━━━ Information supplied ━━━

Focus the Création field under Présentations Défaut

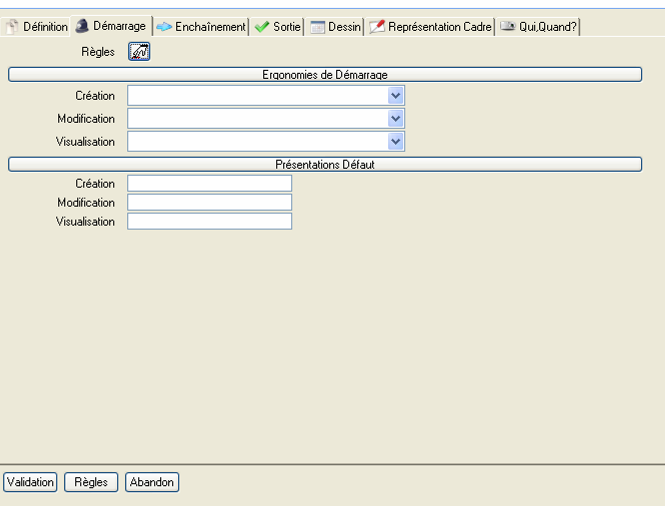tap(210, 183)
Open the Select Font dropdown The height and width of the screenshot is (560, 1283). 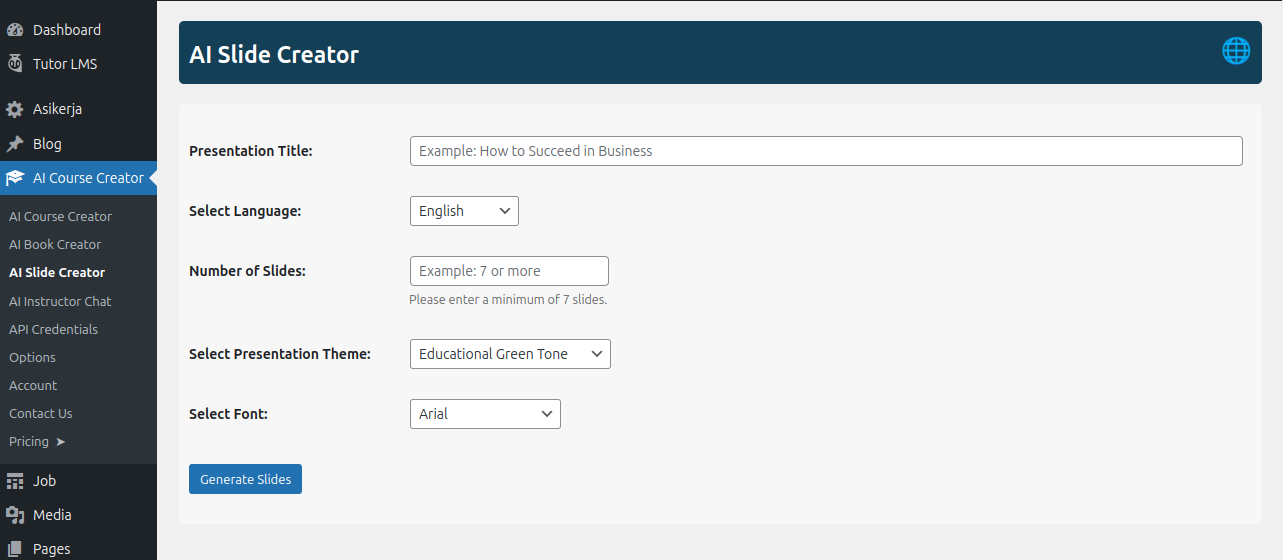click(485, 414)
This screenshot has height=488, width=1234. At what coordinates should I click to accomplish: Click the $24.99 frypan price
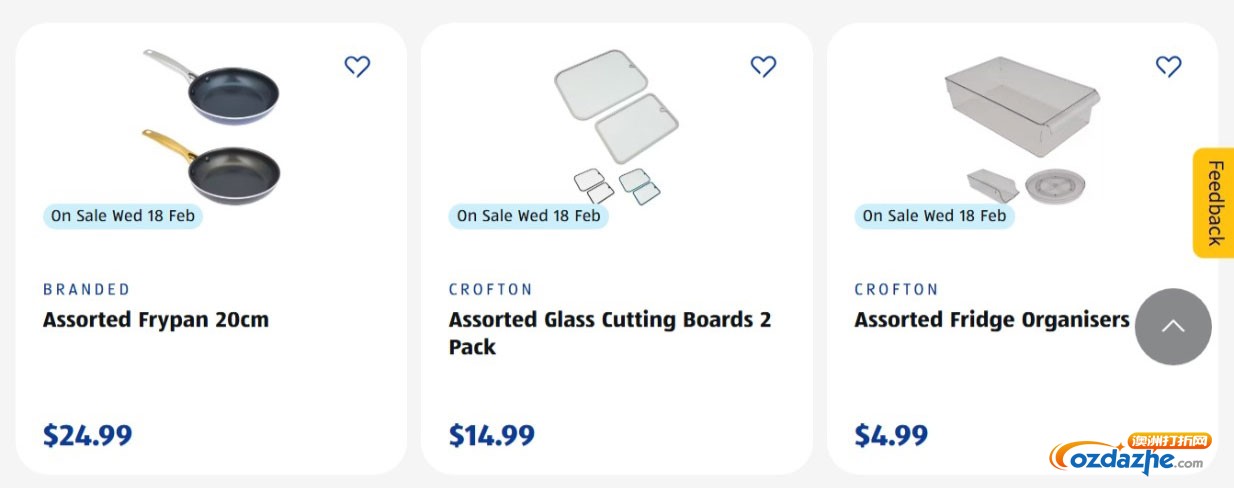pyautogui.click(x=88, y=436)
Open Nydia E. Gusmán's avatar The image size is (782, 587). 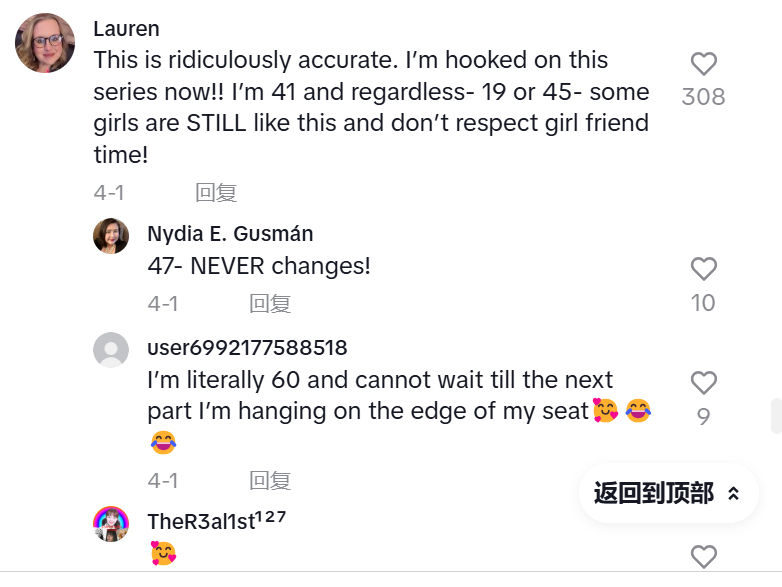[111, 236]
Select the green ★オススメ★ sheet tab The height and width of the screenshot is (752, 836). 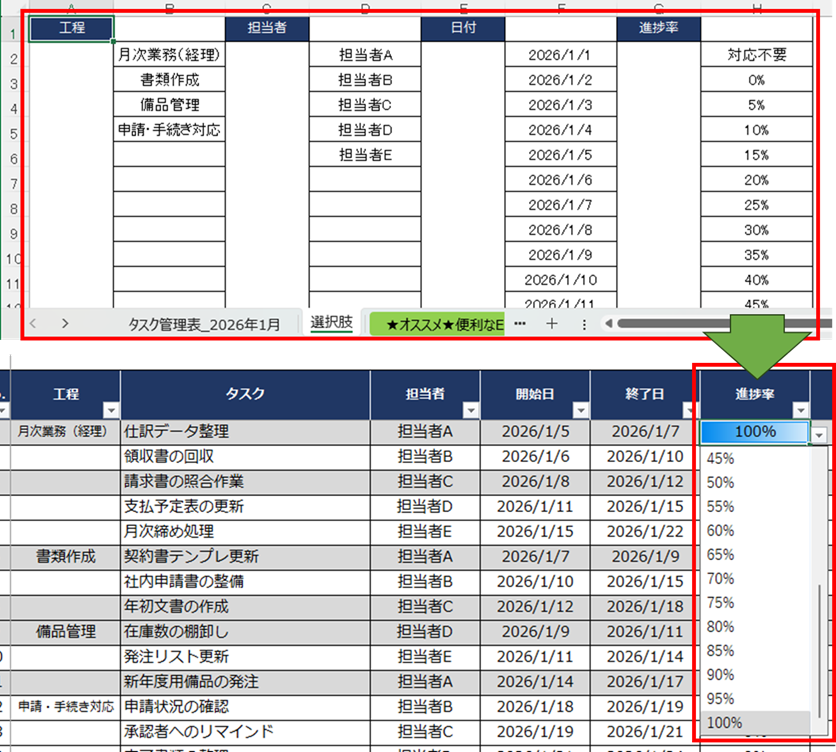(438, 323)
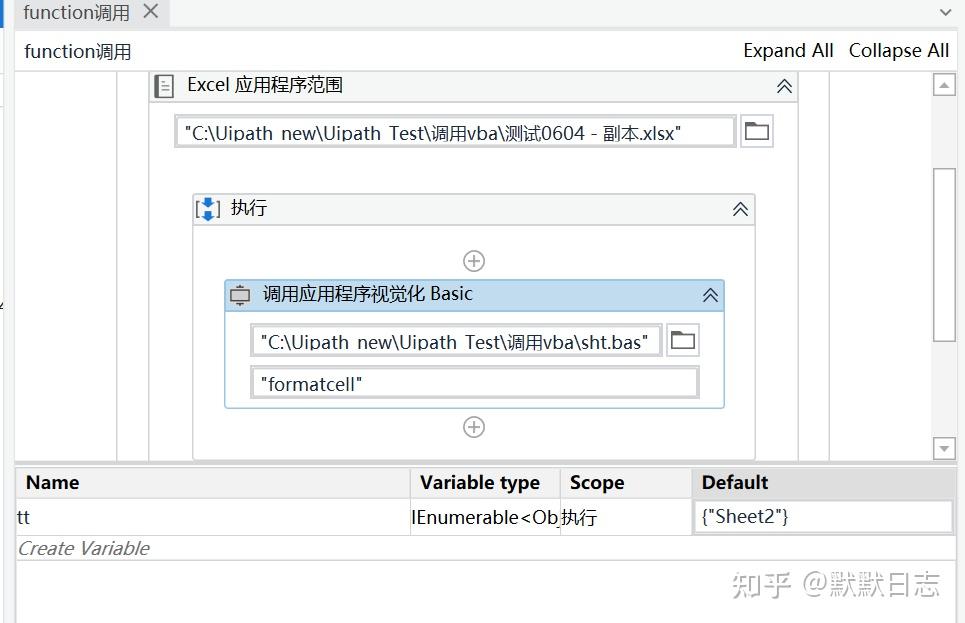
Task: Click Collapse All
Action: (x=898, y=50)
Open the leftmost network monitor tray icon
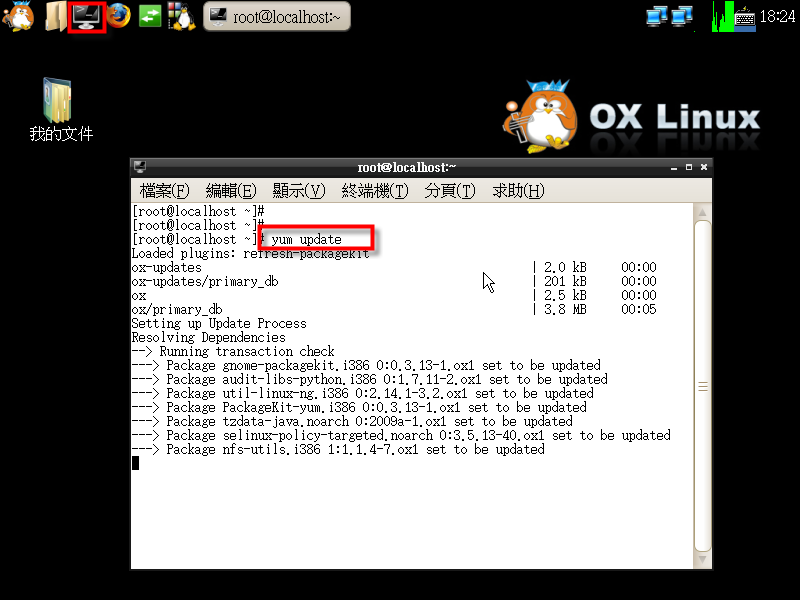The height and width of the screenshot is (600, 800). 657,16
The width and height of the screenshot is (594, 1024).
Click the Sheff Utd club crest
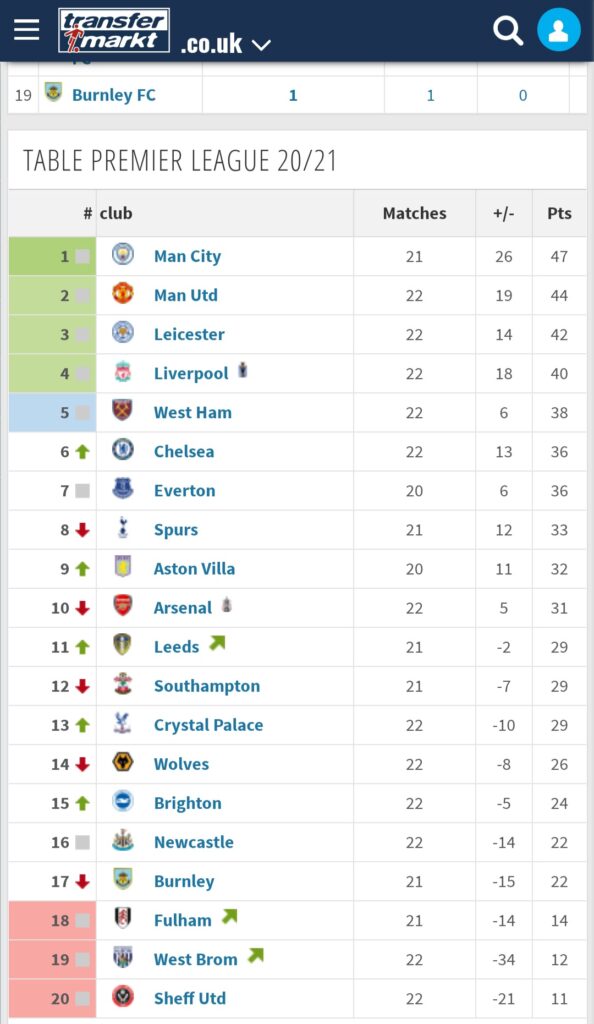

━━━

> _What the exercise asks_
Could you write out exactly the lines from the line containing "The width and" to the end of the material, and nothing else? No pictures belong in the copy.

> _Expected answer_
The width and height of the screenshot is (594, 1024).
Click the Sheff Utd club crest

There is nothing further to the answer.